Here are some ideas and examples:
Surface a patient’s “why” to reinforce their commitment to completing the desired action—such as following their exercise program or getting the flu shot.
Before a telehealth visit, sending a short video of a healthcare provider greeting patients warmly or testimonials from other patients can help them feel more comfortable and engaged.
Instead of saying, “Don’t forget to take your medication,” a push notification could say, “You're one step closer to your health goal—time for your next dose.”
A chronic disease management app could use wording like “You are a healthy eater” instead of “Try to eat healthy.”
Using calming blues and greens in a mental health app rather than alarming reds or yellows can prime a sense of relaxation and safety.
When a user completes a week of tracking symptoms in a patient engagement app, the app could display a “milestone unlocked” badge with congratulatory language.
Showing “85% of patients in your group have completed their health survey this month” can encourage users to follow suit.
When scheduling a follow-up appointment online, pre-selecting an earlier available date can nudge patients toward sooner care rather than delaying.
A digital assistant in a patient portal could greet users with, “I see you’re making great progress! How can I support you today?” instead of “What do you need help with?”
In the patient education materials I design at Medbridge, I incorporate many of the strategies listed above to help patients achieve success.
By embedding priming techniques into digital health experiences, we can increase engagement, adherence, and patient empowerment without feeling pushy. Which of these strategies do you think would be most impactful in your work? 💡
Stay tuned for the rest of the series! Next week, we are covering “E” for educating. 🍐
🧠 Unhinged: Thoughts
I am struggling to find a balance between reading for business and reading for pleasure. Last year, I experimented with reading for both at the same time. I crawled on both fronts.
But in November and December of last year, I committed to reading one book at a time and zoomed through two professional development books. My heads-down approach paid off because then I was back to reading for pleasure and could fully commit to that.
But now, I waffle. 🧇 🧇 🧇
I am an ambitious reader and want to return to doing both at once. I am no stranger to setting grand expectations for myself and almost always falling short of them. That is my toxic trait.
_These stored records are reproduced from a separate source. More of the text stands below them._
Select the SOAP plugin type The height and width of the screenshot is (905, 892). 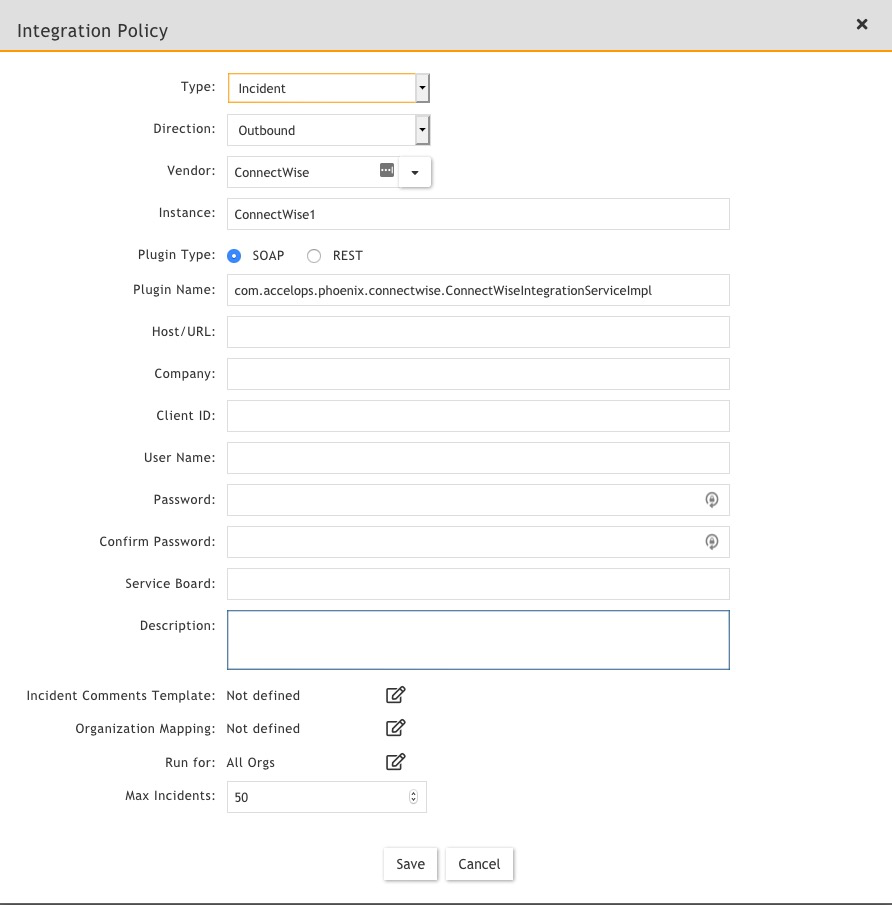click(x=236, y=256)
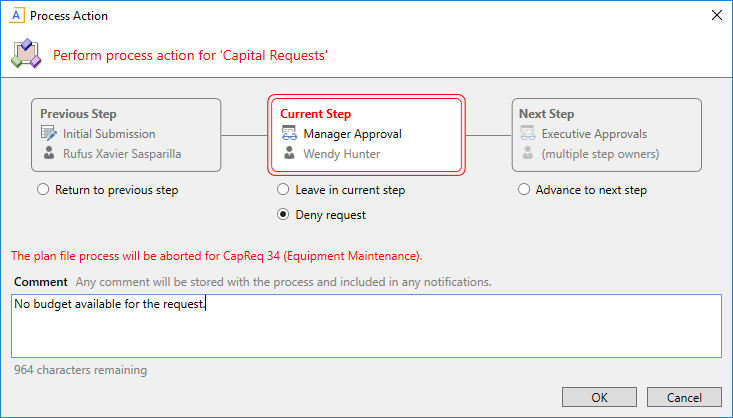
Task: Cancel the process action dialog
Action: (684, 397)

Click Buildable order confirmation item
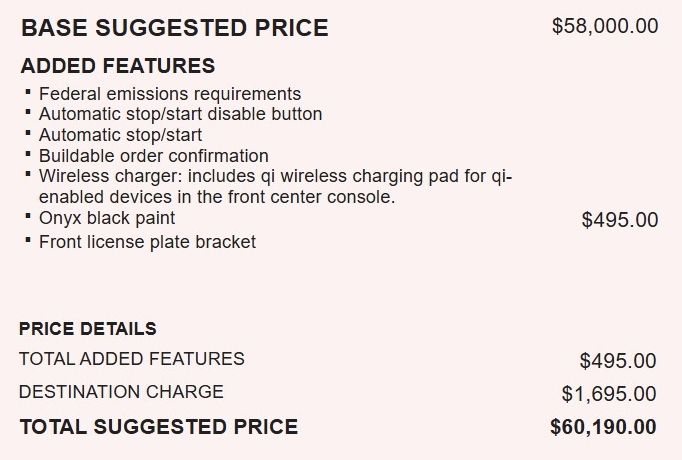154,156
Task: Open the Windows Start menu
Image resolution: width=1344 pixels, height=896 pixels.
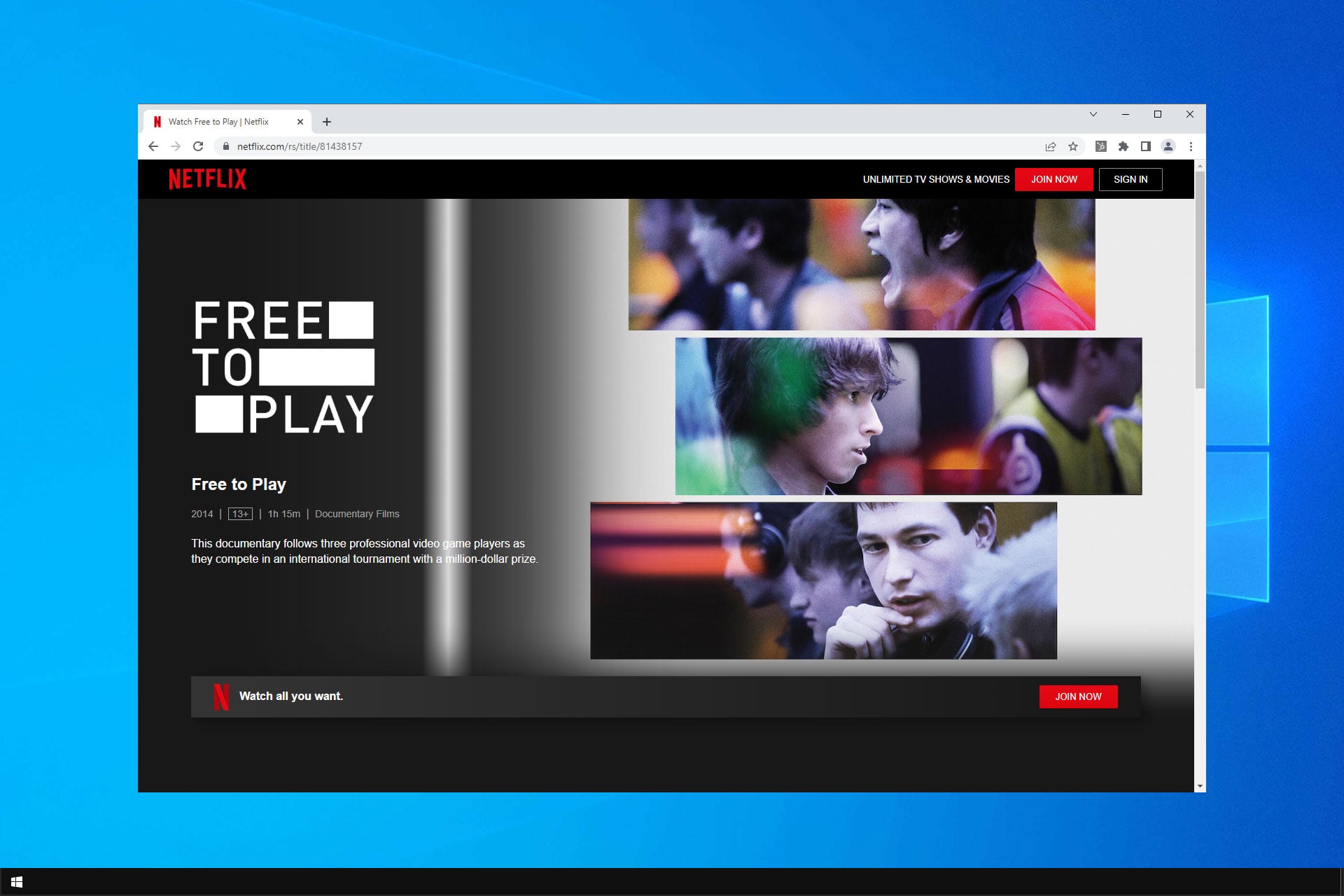Action: (x=17, y=882)
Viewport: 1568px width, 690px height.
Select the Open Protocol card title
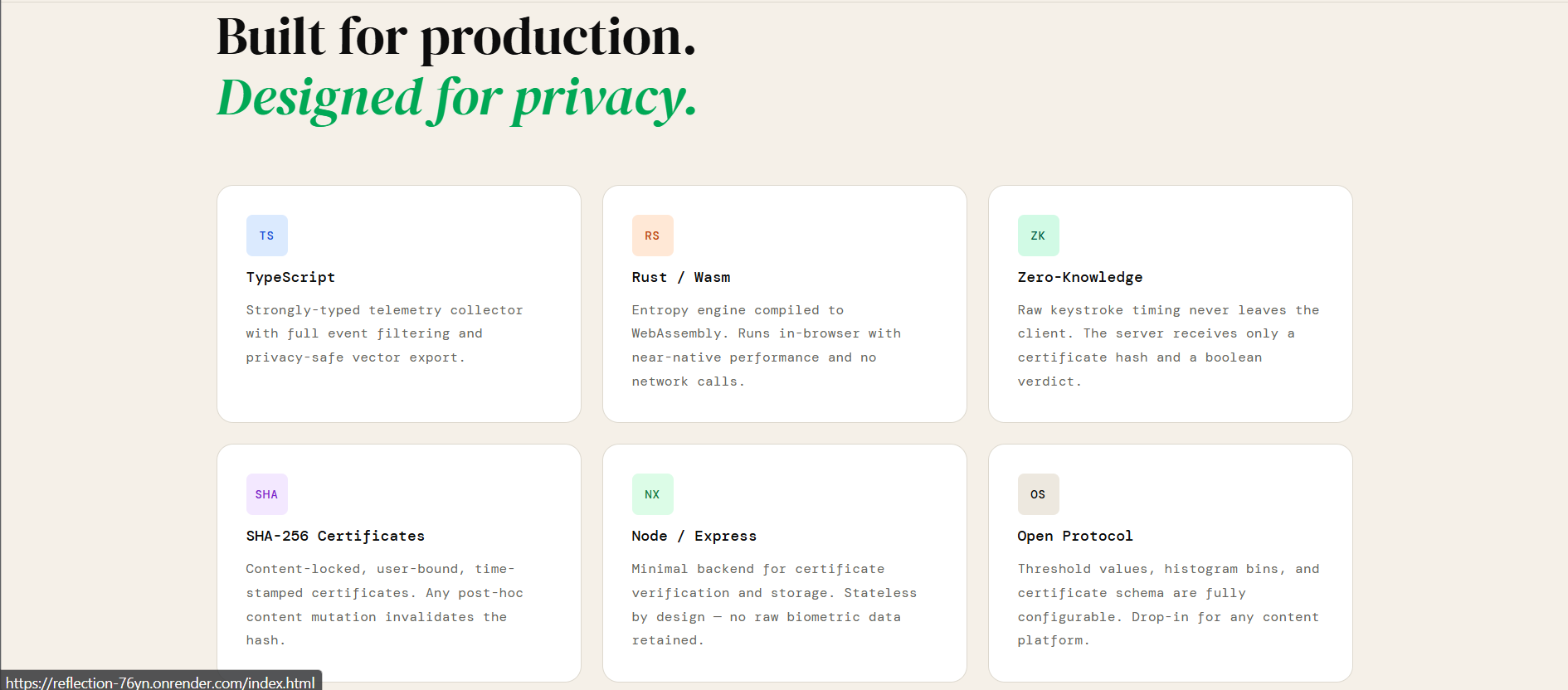click(1075, 536)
I’ve accepted that almost every part of my life will be an experiment. There is no failing if you reframe your outcomes as “research and development.” I have found benefits to both ways—reading two books at once vs. reading one book at a time- but they both come with trade-offs.
And it’s ok. Like it’s really ok. It depends on my energy and how much time I am willing to invest in reading more to make reading two books concurrently feasible. Because I’ve recently come to the humbling realization, it’s less about time management and more about energy management for me.